Nous avons soumis à un jeu de questions Mathieu Revertido, président d’En Vie urbaine et Khaled Benaziz.

Organisez-vous des concerts de rap ? Si oui, pourquoi ?

Oui, car la culture dans laquelle se trouve le rap est intéressante à développer, puisqu’elle était peu présente à Niort.

Qu’est-ce qui vous plaît dans le rap ?

Ce que j’aime, c’est l’énergie, la fluidité et les rassemblements qu’offre le rap. 

Que pensez-vous du rap et de son évolution ?

Je pense que les médias représentent mal cette culture et que le rap évolue avec son temps, comme en ce moment où l’on voit beaucoup d’instrumentales s’orientant dans le style électro ou trap. 

Connaissez-vous des artistes hip-hop niortais ?

Oui, j’en connais, notamment Sizaye, vainqueur du tremplin rap de 2015 et Tiwanka, qui a remporté celui de 2011. 

Quels retours avez-vous eus sur les concerts de rap que vous avez organisé ?

En ce qui concerne les tremplins rap et le festival, beaucoup de retours positifs, après il y a toujours des critiques, mais dans l’ensemble, ça reste bon.

Comment réagit le public niortais face au rap ?

Au départ, il y avait un public « timide » en quelque sorte, mais qui évolue lui aussi positivement et qui est de plus en plus nombreux !  Ce qui nous motive encore plus à organiser ce genre d’événement. 

Khaled Benaziz, gérant d’un bar dans la ville de Niort qui se nomme l’Entracte.

Nous lui avons donc demandé si lui aussi il organisait des concerts de rap, et sinon pourquoi ?

Non, car je n’ai pas la clientèle pour organiser ce genre d’événement. 

Que pensez-vous du rap et son évolution ?

J’aime bien le rap, c’est une musique contemporaine et accessible.
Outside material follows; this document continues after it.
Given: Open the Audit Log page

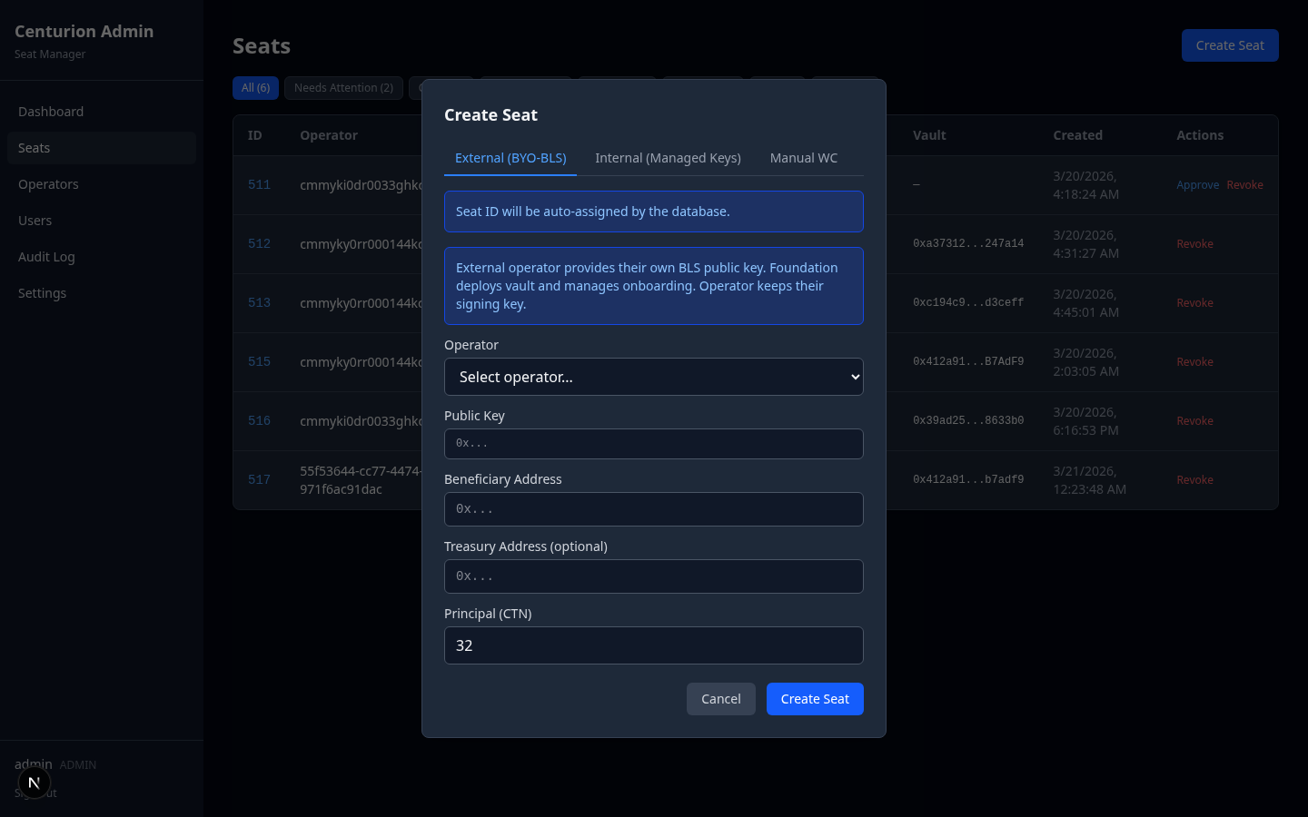Looking at the screenshot, I should pos(46,256).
Personne n’a besoin d’être un grand musicien pour faire ou écouter ce genre de musique. Son évolution ? Je ne la vois pas trop puisque je ne l’écoute pas vraiment, mais ça reste une musique d’actualité.

Connaissez-vous des rappeurs niortais ?

Oui, 2 ou 3 se sont démarqués, mais je ne me souviens pas des noms… 

 

Nous avons également décidé de questionner Vincent, disquaire indépendant à Niort depuis 3 ans. À son compte depuis 2009.

Qu’est-ce qui vous a poussé à faire ça ?

Ah c’est une longue histoire, je ne peux pas résumer ça en quelques mots, mais en gros c’est né d’une passion. 

Et sur la scène rap à Niort, qu’est-ce vous pourriez nous dire ?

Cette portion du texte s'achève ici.